This document is an attempt to describe some of those principles and how Linaro works with the communities to provide value to the members at the same time as be relevant in the communities.
The Basics
Linaro's motto is "upstream first". This basically means *anything* we
distribute has to have gone upstream somewhere accepted by the
community.
We may keep local changes for a limited period when one or more of these apply:
- We have an NDA with the company and the change is about hardware under that contract.
- The community hasn't accepted yet but is in the process of accepting.
- It's an experimental feature that we're trying to convince communities to take in.
- It's related to Linaro's own infrastructure and will never go upstream.
Apart from the last one, all changes will have a short life inside
Linaro and we should push as much as we can for those changes to go
upstream. Experiments that don't get accepted upstream should be
thrown away.
We do not have the resources to sustain internal projects for too
long, and we cannot release features that haven't gone upstream.
What is "public"
Everything that is visible to non-Linaro members is public. But not
everything that is public is upstream. Moreover, not everything that
is in an upstream repository is considered "upstream" for our
purposes.
We consider a patch to be upstream once it has successfully landed on
an upstream repository and runs little risk of being reverted or have
its behaviour severely altered. The changes must also be in either an
existing public release or in its certain way to a future release.
Everything else is public, but not upstream.
Examples:
- Upstream: changes committed to the gcc/llvm/linux trunks and stable for at least a few days.
- Upstream: changes merged into official GitHub/GitLab repositories, same as above.
- Public: branches in upstream repositories that will not (necessarily) make into a future release. This includes all "linaro-local", "linaro-dev" and feature branches.
- Public: changes merged in GitHub/GitLab forked repositories (your own or someone else's).

────────────────

* **Things to do**
A. From the Linaro policy excerpt, return the passage that starts at "This document is" and ends at "in the communities.", word for word.
B. According to the Linaro policy excerpt, is each statement true? Answer yes or no, and quote the words that decide it.
(i) Linaro may keep a local change about hardware covered by an NDA with the company.
(ii) Experiments that upstream communities don't accept are kept in Linaro's own infrastructure.
(iii) Changes merged in forked GitHub/GitLab repositories count as upstream.
C. How might the Linaro policy excerpt go on after its last line? Continue it from there.
The entries after the Linaro policy excerpt have no connection to it.

* **Listed entries**
────────────────

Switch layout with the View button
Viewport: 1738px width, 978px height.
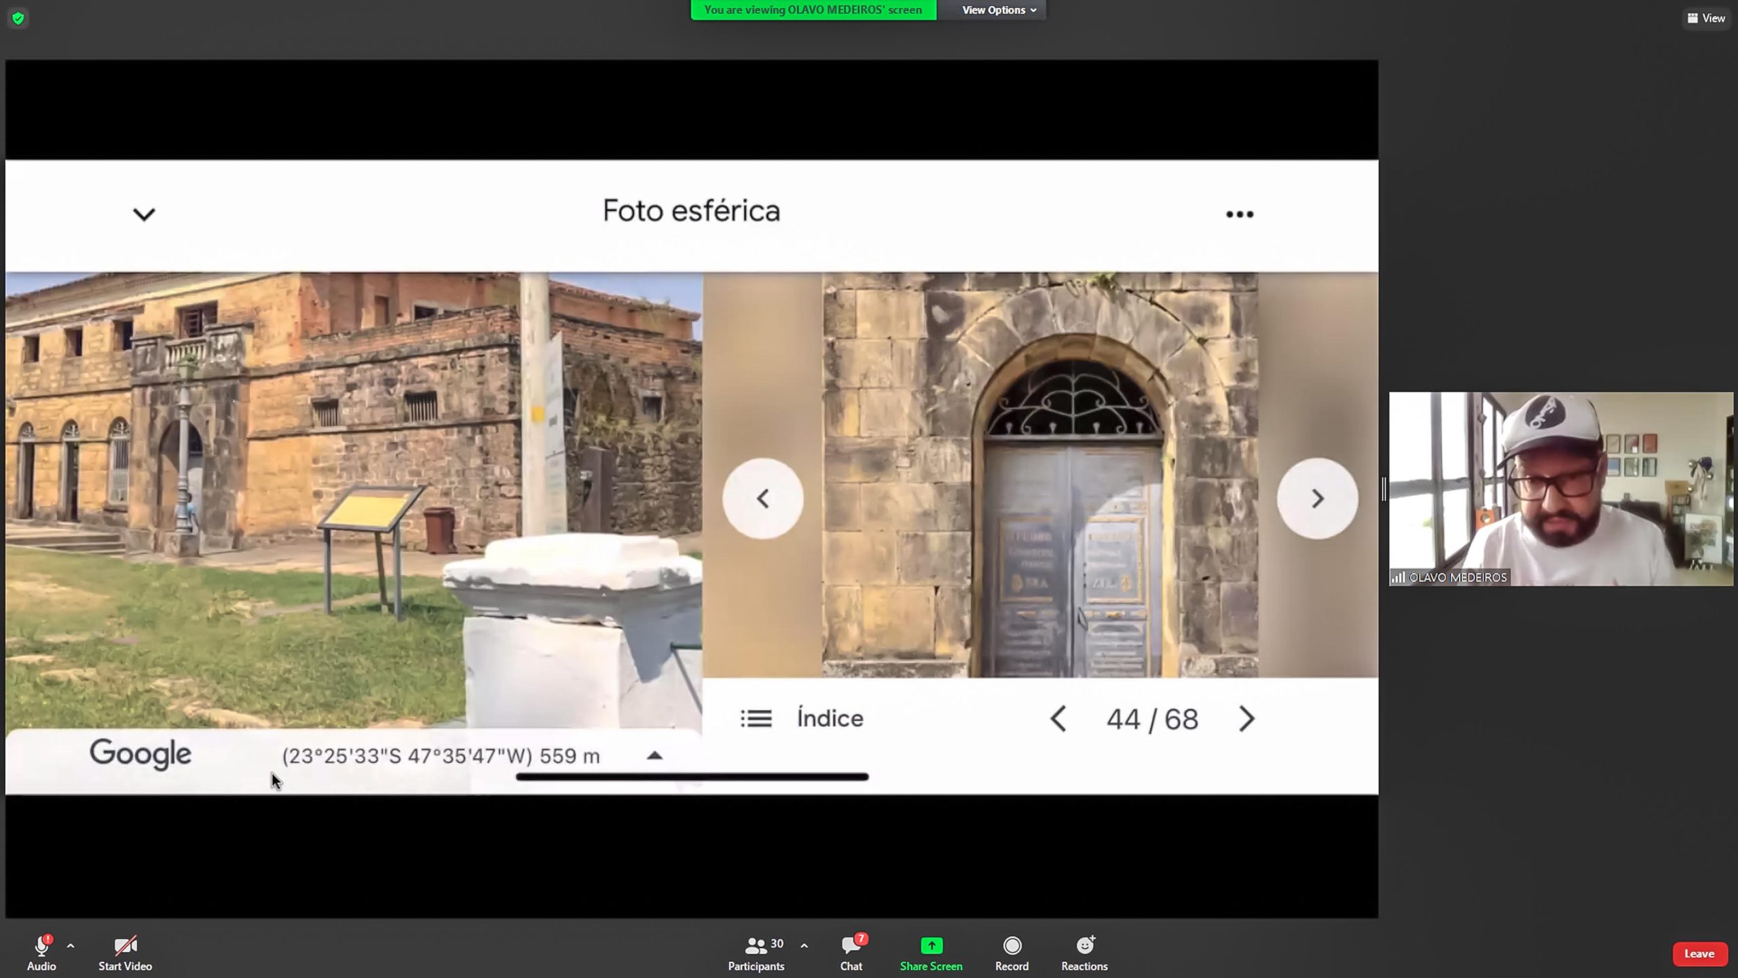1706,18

────────────────

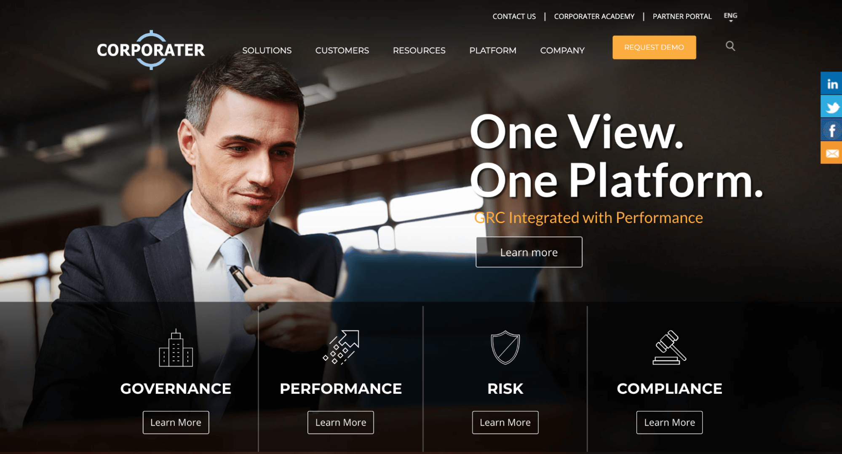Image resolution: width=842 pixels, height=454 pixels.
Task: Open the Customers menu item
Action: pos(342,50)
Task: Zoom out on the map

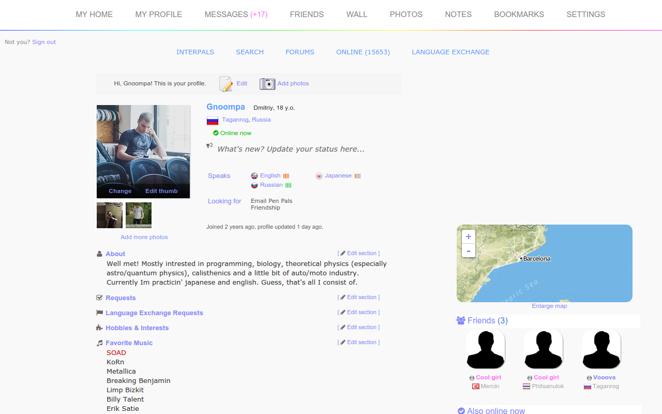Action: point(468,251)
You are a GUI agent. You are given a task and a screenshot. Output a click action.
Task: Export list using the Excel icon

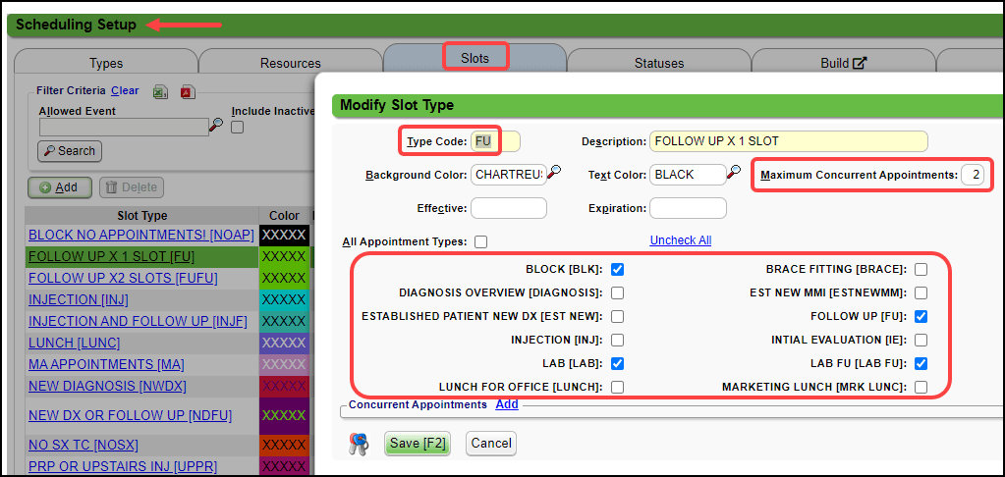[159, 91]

────────────────

* **Results in order**
A.
This document is an attempt to describe some of those principles and how Linaro works with the communities to provide value to the members at the same time as be relevant in the communities.

B.
(i) Yes: "We have an NDA with the company and the change is about hardware under that contract."
(ii) No: "Experiments that don't get accepted upstream should be thrown away."
(iii) No: "Public: changes merged in GitHub/GitLab forked repositories (your own or someone else's)."

C.
- Public: all changes in Linaro's Git server / GitHub repositories (unless they're the official repos).
This distinction is important, so that we don't stop once we reach
Linaro's git server or GitHub. If we stop then, the changes are not
upstream nor they will ever reach a public release of any tool, and
Linaro will *not* maintain it locally for any period of time.
Essentially, all work will be lost if it's not upstream.
Linaro Releases
In contrast to the upstream policy, Linaro releases a lot of tools
with changes that are not in upstream releases yet. But there is no
paradox, here. All those changes are in some upstream repository
(trunk or next release), and will reach an upstream release soon.
So, all patches to the kernel, toolchain, android that we submit, they
go upstream first (into trunk, usually), and then we backport them
into older / internal releases. In the same way, we backport other
people's patches, too, for our internal releases.
This means a Linaro kernel that works with a board today is guaranteed
to lead to an upstream kernel that works in the same way. Nothing is
kept exclusively inside Linaro.
Steps to upstream
There are two main ways one can work upstream while at Linaro, and
that depends on what you are doing.
If you are fixing bugs, working on trunk features or refactoring
upstream code, you *have* to work directly with the upstream
community. All patches go there first, nothing stays in Linaro for any
period of time. This is important because upstream trees change very
rapidly, and we don't have validation infrastructure to cope with all
those changes.
If you are developing a new tool, a major change or an experimental
feature, you may keep your changes local (inside Linaro's Git or
GitHub or a branch in the upstream repo). Where it lies depends on
what you're trying to do, but it *has* to be public (unless it's under
NDA).
In the second case, once it's time to send upstream, you will
invariably have to work on the patches to make them acceptable to the
project you're aiming at. Normally, that means: re-base, split/merge
patches into logical change-sets, add long and meaningful commit
messages, comments, documentation, etc.
However, you *must* be aware of the "public but not upstream" perils:
- It's not because it's public that people are looking at it
- It's not because it works that the upstream community will want it
- It's not because it's a good solution that it will interact well with the upstream plans/goals
Upstream communities are filled with stories about excellent code that
got refused because no one wanted, or it wouldn't work on other
targets, or the author didn't think about this one tiny problem that
makes his/her whole approach completely invalid.
The important take away from this is: the longer it takes for you to
go upstream, the harder it *can* be.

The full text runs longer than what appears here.